商品簡介
This book traces the development of paid work for visually impaired people in the UK from the 18th century to the present day. It gives a voice to visually impaired people to talk about their working lives and documents the history of employment from their experience, an approach which is severely lacking in the current literature about visual impairment and employment. By analysing fifty in-depth face-to-face interviews with visually impaired people talking about their working lives (featuring those who have worked in traditional jobs such as telephony, physiotherapy and piano tuning, to those who have pursued more unusual occupations and professions), and grouping them according to time period and framed by documentary, historical research, these stories can be situated in their broader political, economic, ideological and cultural contexts. The themes that emerge will help to inform present day policy and practice within a context of high unemployment amongst visually impaired people of working age.
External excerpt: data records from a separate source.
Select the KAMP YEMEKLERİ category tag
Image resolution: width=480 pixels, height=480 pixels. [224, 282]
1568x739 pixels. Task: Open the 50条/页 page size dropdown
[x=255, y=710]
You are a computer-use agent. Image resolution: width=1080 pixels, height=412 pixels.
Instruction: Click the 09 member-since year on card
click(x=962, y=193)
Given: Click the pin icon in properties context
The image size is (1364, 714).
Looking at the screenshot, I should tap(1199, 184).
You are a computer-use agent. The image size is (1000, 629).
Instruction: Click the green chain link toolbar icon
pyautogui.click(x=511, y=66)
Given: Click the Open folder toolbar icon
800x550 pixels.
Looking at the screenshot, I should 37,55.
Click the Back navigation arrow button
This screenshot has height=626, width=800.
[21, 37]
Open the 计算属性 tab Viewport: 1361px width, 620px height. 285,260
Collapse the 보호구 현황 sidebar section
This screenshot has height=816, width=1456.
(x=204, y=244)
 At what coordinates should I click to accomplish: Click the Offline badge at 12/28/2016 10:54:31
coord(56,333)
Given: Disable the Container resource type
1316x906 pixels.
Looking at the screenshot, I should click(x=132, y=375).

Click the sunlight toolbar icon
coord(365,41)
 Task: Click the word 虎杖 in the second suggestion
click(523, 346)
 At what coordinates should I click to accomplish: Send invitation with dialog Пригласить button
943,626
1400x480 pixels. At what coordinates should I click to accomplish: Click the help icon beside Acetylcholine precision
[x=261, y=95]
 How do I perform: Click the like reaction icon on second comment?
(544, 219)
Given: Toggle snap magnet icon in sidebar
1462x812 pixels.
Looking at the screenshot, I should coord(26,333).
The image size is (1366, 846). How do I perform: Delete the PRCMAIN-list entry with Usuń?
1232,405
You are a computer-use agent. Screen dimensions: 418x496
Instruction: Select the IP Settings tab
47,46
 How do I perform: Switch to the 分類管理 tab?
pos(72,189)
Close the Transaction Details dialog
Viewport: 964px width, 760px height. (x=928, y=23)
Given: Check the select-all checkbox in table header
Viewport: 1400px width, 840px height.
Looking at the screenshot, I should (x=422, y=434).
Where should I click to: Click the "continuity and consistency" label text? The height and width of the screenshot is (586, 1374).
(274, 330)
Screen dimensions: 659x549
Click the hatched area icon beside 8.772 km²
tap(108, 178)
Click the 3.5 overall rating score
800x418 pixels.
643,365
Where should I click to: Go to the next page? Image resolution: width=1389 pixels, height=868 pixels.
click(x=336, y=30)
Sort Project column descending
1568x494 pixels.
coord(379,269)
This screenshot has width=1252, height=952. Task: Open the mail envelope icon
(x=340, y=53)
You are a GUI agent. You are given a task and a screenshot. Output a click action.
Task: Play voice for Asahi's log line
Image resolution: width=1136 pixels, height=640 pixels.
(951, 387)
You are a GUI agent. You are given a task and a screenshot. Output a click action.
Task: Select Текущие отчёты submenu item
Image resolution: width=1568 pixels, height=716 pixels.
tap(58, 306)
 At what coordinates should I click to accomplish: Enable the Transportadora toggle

It is part of a growing literature which gives voice to disabled people about their own lives and which adds to the growing academic discipline of disability studies and the empowerment of disabled people.
作者簡介
Sally French has worked in higher education since 1978 and has worked at the University of East London, The Open University (as a tutor and writing courses) The University of Winchester and Hatfield University all in the UK. She is the editor of Physiotherapy: a psychosocial approach (3rd ed.), Elsevier, Oxford, 2004 (with Sim J).; author of Understanding Disability: A guide for health professionals. Butterworth-Heinemann, Oxford, 2008 (with Swain J.); editor of Disability on Equal Terms: Understanding and valuing difference in health and social care, London, Sage, 2008 (with Swain J.); author of Disabled People, Health and Social Care: a social model for inter-agency working. Houndsmill, Palgrave, 2011 (with Swain J); editor of Disabling Barriers - Enabling Environments. (3rd ed.) Sage, London, 2013 (with Swain J., Barnes C. and Thomas C.)